» TEXT BLOCK:
---
A friend e-mailed me about a post which caught my attention. It seems that a blogger wanted to use the feed of the ESV Bible from the official web site, but found that the terms of service required him to accept a doctrinal statement first (relevant links are in his entry).

Personally, I think that the blogger, Kevin Wilson, was pretty nice about the whole thing. He’s correct, of course, that they have the right to make any terms of service they wish. But the fact that they do have a doctrinal statement in their terms of service does lead me to ask something about the priority of doctrine over scripture–or the reverse.

Personally, I’m convinced that getting people to read the Bible for themselves is a good thing. For one thing, there’s nothing like exposure to actual Bible passages in context to convince one that inerrancy isn’t a very viable approach. (Yes, I know that intelligent, educated people agree with me. They’ll say that I’m wrong, and I say that they’re wrong, which is as it should be.) Further, however, I do believe that the Holy Spirit works through the study of scripture in reaching individual minds. So I’m not even content with Wilson’s acceptance that one might not want the service used on a site that mocked the Bible.
---
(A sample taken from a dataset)
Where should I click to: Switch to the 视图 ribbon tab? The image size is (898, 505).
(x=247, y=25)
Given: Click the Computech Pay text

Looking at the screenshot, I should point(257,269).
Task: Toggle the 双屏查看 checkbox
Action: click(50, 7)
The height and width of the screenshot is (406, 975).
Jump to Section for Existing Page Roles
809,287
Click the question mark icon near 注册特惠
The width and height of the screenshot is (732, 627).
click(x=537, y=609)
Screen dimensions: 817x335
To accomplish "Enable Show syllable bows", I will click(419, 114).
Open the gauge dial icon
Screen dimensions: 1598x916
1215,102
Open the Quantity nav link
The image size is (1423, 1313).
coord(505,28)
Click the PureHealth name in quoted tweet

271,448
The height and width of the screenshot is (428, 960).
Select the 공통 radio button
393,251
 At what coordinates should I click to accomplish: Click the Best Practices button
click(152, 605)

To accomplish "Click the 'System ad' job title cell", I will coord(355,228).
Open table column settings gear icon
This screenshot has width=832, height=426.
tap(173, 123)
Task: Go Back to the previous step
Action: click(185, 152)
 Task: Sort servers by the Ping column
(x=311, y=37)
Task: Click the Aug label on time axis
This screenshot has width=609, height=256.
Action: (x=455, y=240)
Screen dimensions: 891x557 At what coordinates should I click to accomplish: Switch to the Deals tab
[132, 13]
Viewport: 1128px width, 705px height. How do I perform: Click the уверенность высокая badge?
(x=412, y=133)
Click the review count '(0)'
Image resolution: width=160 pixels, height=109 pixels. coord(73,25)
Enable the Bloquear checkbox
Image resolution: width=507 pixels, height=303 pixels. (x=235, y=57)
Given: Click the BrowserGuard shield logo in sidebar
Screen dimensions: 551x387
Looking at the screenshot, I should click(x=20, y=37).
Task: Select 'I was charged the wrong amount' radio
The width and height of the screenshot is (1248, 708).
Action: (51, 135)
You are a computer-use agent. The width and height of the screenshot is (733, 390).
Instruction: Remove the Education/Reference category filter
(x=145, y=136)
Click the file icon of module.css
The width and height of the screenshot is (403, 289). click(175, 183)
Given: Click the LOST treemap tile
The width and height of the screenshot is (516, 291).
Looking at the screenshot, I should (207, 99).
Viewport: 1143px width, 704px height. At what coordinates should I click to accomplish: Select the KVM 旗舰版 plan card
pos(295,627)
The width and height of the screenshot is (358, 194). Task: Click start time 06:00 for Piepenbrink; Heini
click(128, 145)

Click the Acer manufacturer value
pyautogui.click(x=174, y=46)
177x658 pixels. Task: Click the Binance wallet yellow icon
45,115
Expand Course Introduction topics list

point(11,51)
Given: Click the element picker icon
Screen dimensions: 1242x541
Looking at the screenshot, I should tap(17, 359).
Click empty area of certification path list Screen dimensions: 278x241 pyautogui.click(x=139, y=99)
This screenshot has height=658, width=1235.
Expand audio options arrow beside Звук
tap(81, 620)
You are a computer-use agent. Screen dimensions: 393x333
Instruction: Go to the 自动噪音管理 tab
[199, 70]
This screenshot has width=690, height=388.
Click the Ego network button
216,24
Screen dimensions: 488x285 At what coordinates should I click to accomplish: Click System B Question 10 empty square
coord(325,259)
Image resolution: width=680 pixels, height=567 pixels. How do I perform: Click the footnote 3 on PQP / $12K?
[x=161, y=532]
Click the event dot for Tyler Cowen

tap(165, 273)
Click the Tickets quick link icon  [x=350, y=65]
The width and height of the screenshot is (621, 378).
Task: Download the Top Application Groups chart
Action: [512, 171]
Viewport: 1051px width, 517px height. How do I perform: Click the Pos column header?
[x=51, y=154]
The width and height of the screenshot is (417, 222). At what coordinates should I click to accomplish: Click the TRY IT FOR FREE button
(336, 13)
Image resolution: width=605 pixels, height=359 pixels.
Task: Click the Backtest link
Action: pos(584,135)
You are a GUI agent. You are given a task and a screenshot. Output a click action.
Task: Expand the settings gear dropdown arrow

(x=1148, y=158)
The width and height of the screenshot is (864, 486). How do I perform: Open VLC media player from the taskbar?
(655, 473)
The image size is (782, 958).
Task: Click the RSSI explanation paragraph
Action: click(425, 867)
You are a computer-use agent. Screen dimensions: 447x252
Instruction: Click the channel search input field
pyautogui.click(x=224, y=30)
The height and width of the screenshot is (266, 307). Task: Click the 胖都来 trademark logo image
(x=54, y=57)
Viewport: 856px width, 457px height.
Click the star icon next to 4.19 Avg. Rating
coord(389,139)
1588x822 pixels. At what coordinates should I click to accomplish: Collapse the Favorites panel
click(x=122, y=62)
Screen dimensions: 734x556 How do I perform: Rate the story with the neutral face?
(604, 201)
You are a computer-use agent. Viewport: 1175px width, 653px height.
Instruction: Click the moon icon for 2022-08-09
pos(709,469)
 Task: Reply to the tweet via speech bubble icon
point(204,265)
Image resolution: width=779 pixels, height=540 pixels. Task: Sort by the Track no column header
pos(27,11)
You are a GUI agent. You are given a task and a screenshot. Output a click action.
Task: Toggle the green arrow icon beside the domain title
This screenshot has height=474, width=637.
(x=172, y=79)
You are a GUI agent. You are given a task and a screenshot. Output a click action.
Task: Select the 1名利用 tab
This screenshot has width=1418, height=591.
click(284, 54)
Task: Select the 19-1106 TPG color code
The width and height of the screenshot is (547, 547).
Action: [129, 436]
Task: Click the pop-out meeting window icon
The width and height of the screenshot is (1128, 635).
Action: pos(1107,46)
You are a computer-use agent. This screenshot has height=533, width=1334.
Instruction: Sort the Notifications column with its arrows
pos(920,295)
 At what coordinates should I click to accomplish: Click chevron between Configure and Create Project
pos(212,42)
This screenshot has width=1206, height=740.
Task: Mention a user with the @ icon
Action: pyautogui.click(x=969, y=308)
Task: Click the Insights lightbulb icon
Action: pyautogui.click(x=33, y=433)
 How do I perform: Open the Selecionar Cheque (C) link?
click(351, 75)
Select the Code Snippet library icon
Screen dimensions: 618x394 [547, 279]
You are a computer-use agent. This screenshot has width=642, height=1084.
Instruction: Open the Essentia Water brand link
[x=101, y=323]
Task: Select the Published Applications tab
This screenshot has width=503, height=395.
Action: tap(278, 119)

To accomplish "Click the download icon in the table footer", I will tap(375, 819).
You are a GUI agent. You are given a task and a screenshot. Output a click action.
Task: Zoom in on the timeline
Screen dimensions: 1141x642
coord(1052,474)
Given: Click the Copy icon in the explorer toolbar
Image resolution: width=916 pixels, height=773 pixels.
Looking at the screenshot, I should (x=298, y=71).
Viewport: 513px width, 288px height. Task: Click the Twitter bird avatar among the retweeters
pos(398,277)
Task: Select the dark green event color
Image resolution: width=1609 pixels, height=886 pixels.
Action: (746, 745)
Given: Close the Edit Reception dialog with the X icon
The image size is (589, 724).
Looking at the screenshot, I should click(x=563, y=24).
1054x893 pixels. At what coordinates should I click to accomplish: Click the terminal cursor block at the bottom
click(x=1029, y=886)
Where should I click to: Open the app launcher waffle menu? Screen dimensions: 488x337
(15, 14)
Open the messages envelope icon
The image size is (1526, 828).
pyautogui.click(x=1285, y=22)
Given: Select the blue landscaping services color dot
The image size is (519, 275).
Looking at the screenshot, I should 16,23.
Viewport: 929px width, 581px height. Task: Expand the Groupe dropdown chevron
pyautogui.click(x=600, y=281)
---
Pick up the blog post about the ESV Bible feed's doctrinal terms of service right after its last sentence and keep writing it.

What better benefit could a site have than to have multiple links back to their own work from sites that opposed them? Who do they want to have reading their Bible? Perhaps this is the true confirmation of what I keep hearing from some defenders of the ESV–it was not really designed to be understood by unchurched people, so the doctrinal statement makes sure that readers will know the language into which the ESV is translated.

But I suspect it’s more likely simply that this is an attack of random exclusivism. The site provides a translation for people who agree with them. Surely people who don’t believe in inerrancy and the several other doctrines they list will not even be able to comprehend the Bible anyhow, so what good would it be to them?

Personally, I’m going to keep advocating easily read translations that are made as widely available as possible. It just seems like the Christ-like thing to do.

This leads me to ask something about the priority of doctrine over scripture.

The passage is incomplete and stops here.